Teks Dokumen:

Captikus mulai menetes tuh :) |
Untuk
mengetahui kapan waktunya kendungan alkohol (atau captikus) telah habis, maka
perhatikan saja tetesnya. Jika pada suhu (baca: nyala api) yang sama tetesnya
tidak lagi keluar, maka tidak ada lagi kandungan alkohol, dan didalam belanga
hanya tersisa air. Hal ini disebabkan karena titik didih alkohol itu lebih
rendah daripada titik didih air, sehingga pada suhu (atau nyala api) dimana uap
alkohol dibelanga naik, uap air tertinggal dibelanga. Jadi, jika tetes captikus
tidak lagi keluar pada suhu ideal menguapnya alkohol, maka dapat dipastikan
bahwa yang tersisa dibelanga hanyalah air. Dan jika ingin menguapkan air, maka
perlu diperbesar nyala apinya (baca: suhu). Begitu lho… Paham? Oke, saya
anggap anda pintar aja yak hehe
O
iya, karena mungkin lapar –ya memang demikian, ditengah proses pembuatan
captikus ini, si Om juga membuat nasi bambu. Nasi bambu yang saya sebut ini
adalah beras yang dicuci bersih, dibungkus dengan daun kelapa/sagu, dimasukan
dalam bambu sepanjang 0,5 meter yang telah diisi air, kemudian dibakar. Untuk
mengetahui bagaimana nasi dapat dikatakan sudah matang ketika dibakar, itu
mudah. Liat saja air dalam bambunya, jika sudah mendidih, maka nasi didalamnya dijamin
telah layak untuk masuk ke perut anda :p Yang membuat rasa nasi bambu berbeda
dari nasi biasanya adalah terdapat bau wangi bambu di nasinya, dan rasanya
seperti nasi bercampur sayur dedaunan. Pokoknya top-markotop dah. Tanpa lauk pun kelar saya libas nasi bambu buatan
Om ini *yummmiyy
Saya
berada dilokasi pembuatan captikus milik si Om ini hingga sore hari, atau sampe memang kelar satu belanga saguer yang dimasak tadi. Menurut si Om, dalam
sehari biasanya satu belanga saguer menghasilkan 20 – 25 liter captikus.

Tugas:
(A) Jawablah pertanyaan berikut berdasarkan teks tentang captikus, masing-masing pada satu baris dengan penanda yang sama:
(i) Berapa panjang bambu yang dipakai untuk nasi bambu?
(ii) Dengan daun apa beras dibungkus sebelum dimasukkan ke bambu?
(iii) Berapa liter captikus yang biasanya dihasilkan satu belanga saguer dalam sehari?
(B) Sebutkan semua langkah pembuatan nasi bambu sesuai urutan dalam teks tentang captikus.
(C) Ringkas paragraf yang diawali "O iya, karena mungkin lapar" dalam teks tentang captikus menjadi daftar butir singkat, dengan mempertahankan fakta utamanya.
Materi di bawah tidak diperlukan untuk mengerjakan tugas.

Entri Dataset:
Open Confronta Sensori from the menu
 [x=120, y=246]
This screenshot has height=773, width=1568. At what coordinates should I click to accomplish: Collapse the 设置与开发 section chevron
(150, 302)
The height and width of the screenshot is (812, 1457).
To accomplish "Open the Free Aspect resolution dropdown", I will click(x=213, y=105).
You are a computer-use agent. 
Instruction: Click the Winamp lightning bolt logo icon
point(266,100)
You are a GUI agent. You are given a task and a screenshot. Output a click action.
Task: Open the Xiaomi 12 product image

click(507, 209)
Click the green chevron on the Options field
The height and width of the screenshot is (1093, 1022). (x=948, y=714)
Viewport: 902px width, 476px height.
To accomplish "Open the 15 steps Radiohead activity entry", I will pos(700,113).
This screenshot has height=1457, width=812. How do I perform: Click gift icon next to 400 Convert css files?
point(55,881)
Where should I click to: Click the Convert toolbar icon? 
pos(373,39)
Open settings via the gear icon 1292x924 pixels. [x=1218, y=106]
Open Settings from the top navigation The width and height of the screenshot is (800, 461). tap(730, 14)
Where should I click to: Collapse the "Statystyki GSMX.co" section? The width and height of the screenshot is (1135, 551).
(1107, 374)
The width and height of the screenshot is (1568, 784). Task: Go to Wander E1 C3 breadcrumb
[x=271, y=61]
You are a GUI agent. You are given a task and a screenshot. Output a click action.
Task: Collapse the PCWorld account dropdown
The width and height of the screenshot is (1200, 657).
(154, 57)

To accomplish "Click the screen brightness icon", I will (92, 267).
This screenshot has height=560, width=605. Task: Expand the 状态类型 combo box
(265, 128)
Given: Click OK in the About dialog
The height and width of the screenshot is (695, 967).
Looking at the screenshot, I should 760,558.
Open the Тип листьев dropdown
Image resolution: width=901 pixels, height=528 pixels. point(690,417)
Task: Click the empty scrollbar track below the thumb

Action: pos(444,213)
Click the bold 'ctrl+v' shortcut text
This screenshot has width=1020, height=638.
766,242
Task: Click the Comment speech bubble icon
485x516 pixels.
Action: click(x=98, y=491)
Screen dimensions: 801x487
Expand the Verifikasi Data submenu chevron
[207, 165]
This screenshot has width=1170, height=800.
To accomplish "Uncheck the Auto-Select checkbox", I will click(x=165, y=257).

Jawaban:
(A)
(i) 0,5 meter.
(ii) Daun kelapa/sagu.
(iii) 20–25 liter.

(B)
1. Beras dicuci bersih.
2. Beras dibungkus dengan daun kelapa/sagu.
3. Beras dimasukkan ke dalam bambu sepanjang 0,5 meter yang telah diisi air.
4. Bambu dibakar.

(C)
- Di tengah proses pembuatan captikus, si Om juga membuat nasi bambu.
- Beras dicuci bersih, dibungkus daun kelapa/sagu, dimasukkan ke bambu sepanjang 0,5 meter yang berisi air, lalu dibakar.
- Nasi dianggap matang jika air dalam bambu sudah mendidih.
- Bedanya dengan nasi biasa: nasi bambu beraroma wangi bambu dan rasanya seperti nasi bercampur sayur dedaunan.
- Penulis menghabiskannya meski tanpa lauk.